Trade unions: Is solidarity really forever?

Annette Pryce analyses the progress of the trade union movement in light of some negative reactions to the reform of the Gender Recognition Act.


I’m a 39 year-old cis-gender lesbian, with privilege. I am white, able-bodied, well educated, employed, and I’m out at work, out to the students I teach and currently the LGBT+ Executive member of the National Union of Teachers. I recognise that my various privileges gives me access to a voice that others don’t have.

Being a member of a trade union is meant to be a privilege as well; for those who don’t rubbish the idea of privilege being more than class, there has been a multitude of great things done by trade unions in the last 30 years or so.

They fought for workers’ rights, up to a point until they realised that their policies needed to change with the law, so they did. They enshrined LGBTQ+ rights into the labour movement in the 1980s with the help of the National Union of Mineworkers, supported by LGSM, after a period of hostility.

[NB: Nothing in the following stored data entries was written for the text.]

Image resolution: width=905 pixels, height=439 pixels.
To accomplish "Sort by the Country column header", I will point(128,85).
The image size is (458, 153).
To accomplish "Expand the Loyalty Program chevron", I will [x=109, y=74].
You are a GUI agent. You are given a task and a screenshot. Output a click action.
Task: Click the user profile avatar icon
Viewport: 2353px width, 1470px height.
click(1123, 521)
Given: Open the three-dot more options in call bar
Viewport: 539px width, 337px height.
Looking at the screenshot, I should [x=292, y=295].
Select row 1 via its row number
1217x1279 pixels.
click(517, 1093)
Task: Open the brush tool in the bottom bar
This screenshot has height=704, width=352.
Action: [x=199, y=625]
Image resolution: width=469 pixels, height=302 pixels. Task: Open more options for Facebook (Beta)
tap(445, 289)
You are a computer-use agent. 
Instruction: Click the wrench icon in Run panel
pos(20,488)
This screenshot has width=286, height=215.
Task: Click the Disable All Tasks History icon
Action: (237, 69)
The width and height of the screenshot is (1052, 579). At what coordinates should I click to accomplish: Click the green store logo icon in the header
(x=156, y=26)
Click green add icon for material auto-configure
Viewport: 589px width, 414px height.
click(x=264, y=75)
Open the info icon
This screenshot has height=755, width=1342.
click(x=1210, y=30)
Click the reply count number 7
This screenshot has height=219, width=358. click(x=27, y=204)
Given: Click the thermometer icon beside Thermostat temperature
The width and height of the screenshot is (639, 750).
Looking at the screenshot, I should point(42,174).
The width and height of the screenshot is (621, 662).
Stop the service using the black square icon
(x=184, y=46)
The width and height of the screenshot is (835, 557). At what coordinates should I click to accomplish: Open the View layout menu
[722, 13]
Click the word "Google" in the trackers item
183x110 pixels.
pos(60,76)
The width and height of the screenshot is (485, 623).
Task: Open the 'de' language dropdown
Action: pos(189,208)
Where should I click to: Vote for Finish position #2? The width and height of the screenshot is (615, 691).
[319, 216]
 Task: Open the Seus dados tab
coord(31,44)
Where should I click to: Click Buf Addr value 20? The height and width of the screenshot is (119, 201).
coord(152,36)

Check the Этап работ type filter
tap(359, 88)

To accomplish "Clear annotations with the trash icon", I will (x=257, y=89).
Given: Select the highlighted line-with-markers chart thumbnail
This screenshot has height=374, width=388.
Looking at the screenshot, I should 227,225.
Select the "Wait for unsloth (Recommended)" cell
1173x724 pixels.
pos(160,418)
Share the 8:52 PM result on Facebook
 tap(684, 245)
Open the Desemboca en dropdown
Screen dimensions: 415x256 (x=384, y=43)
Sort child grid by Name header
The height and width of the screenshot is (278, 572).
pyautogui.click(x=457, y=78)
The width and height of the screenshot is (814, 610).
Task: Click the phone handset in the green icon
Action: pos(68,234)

They fought for pension rights here and same-sex marriage in Ireland. They’ve done lots of good things at a national level recently as organisations thanks to changes in the law, but there is something still very wrong with the trade union movement in the year 2017, and this comes down to a continuing lack of awareness around intersectionality within our own LGBTQ+ communities and within the trade union community. There is almost a blanket refusal to look at intersecting oppressions because it is too hard for the mostly white, mostly cis-het, able-bodied men who run unions to comprehend.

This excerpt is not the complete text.